Título: Em 2020 Brasília vai parar
Autor: Tahan, Lilian
Fonte: Correio Braziliense, 20/05/2012, Cidades, p. 23

Os recorrentes congestionamentos, que já não se restringem aos horários de pico, são uma prova inequívoca do perfil caótico da mobilidade urbana no Distrito Federal. A capital da República é, essencialmente, uma cidade em que as pessoas dependem de rodas. Isso é visível, assim como os problemas que a falta de um sistema eficiente de transporte público causa. Mas um estudo usado como argumento durante as negociações com o governo federal para receber obras do Programa de Aceleração do Crescimento (PAC) da Mobilidade apresenta em números, gráficos e tabelas a situação viária de Brasília e demonstra o tamanho do problema que a falta de uma rede eficiente de transporte pode gerar em poucos anos.

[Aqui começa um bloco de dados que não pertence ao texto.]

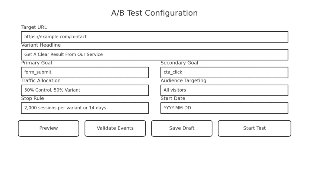Click the "Target URL" label text
Viewport: 309px width, 184px height.
point(34,27)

O levantamento foi realizado no âmbito do Plano Diretor de Transporte Urbano e Mobilidade do DF e Entorno (PDTU) por consultores contratados no fim de 2009 e vem sendo usado pelo atual governo como parâmetro para as soluções discutidas pela Secretaria de Transportes do GDF. O documento contém dados alarmantes. Com gráficos e mapas, o estudo demonstra que, se não forem tomadas providências objetivas para aumentar o acesso ao transporte público, em 2020 Brasília vai parar. Especialistas que participaram da pesquisa demonstraram tecnicamente que, da forma como funciona hoje, a rede viária entraria em total colapso dentro de apenas oito anos (veja mapas acima).

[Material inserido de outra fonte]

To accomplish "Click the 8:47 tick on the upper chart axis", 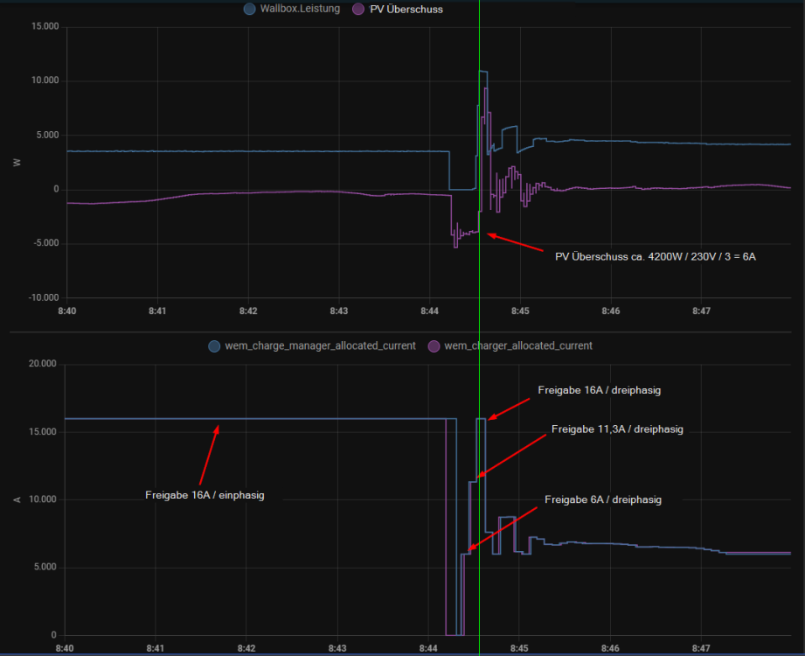I will [x=702, y=311].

Para qualquer morador do DF que dependa de transporte individual ou coletivo — praticamente oito em cada 10 habitantes do DF (leia mais na página 24) —, as imagens são apavorantes. Comparam o sistema viário da capital em 2010 ao de 2020 no horário de pico da manhã, levando em conta o volume de veículos e a capacidade das ruas e avenidas. Dividido por cores que variam do verde claro, passando pelo laranja, o vermelho e até chegar ao preto, em uma escala de saturação das vias, o documento revela que as principais vias de acesso a Brasília estarão intrafegáveis no fim da década.

Em 2010, o vermelho é a cor predominante no estudo que reproduz o nível de congestionamento do DF. Significa, em números, que o volume de veículos nas principais vias da capital da República atingiu pelo menos 80% de sua capacidade. Em 2020, esse mesmo desenho está praticamente todo pintado de preto, sinal de que o volume de carros e ônibus superou completamente o que comportam avenidas como a Estrutural, que liga Brasília a Taguatinga e Ceilândia; a EPTG, que passa pelo Guará, Águas Claras, Vicente Pires e Taguatinga; a EPNB, que leva ao Núcleo Bandeirante, Riacho Fundo, Recanto das Emas e Samambaia; e a BR-040, rodovia que dá a Santa Maria, Gama, Park Way e Plano Piloto.

Mesmo vias menos acessadas também aparecem nesse diagnóstico em situação praticamente insustentável, como a Estrutural e o trecho norte da Estrada Parque Indústria e Abastecimento (Epia). Hoje, essas pistas variam entre o laranja e o vermelho, representando saturação da ordem entre 60% e 80%, mas no mapa de 2020 figuram em estado crítico. Dentro de poucos anos, apenas ruas em regiões residenciais estariam desimpedidas no horário em que a maioria das pessoas saem de casa para trabalhar. "Se a gente continuar investindo só no carro como maneira de fazer a mobilidade, vamos chegar a esse colapso até antes de 2020. É necessário e urgente que se faça um investimento grandioso em transporte coletivo e não motorizado", recomenda Artur Morais, pesquisador em transporte público da Universidade de Brasília (UnB).

As circunstâncias que convergiram para criar em breve um cenário obscuro do sistema viário do DF foram listadas no estudo do PDTU. Entre os problemas citados estão a falta de integração operacional e tarifária no sistema de transporte coletivo; os elevados intervalos entre as viagens; a acessibilidade limitada para o usuário; a superposição de linhas; a baixa produtividade; a frota velha, de baixa qualidade e com perfil inadequado; o desconforto em terminais e pontos de parada; o desequilíbrio entre a demanda e a oferta de áreas de estacionamento; as práticas irregulares de carga e descarga; a ausência de calçadas e ciclovias, e a ocupação irregular das calçadas. Distorções que, se não forem corrigidas a tempo, prometem imobilizar o Distrito Federal.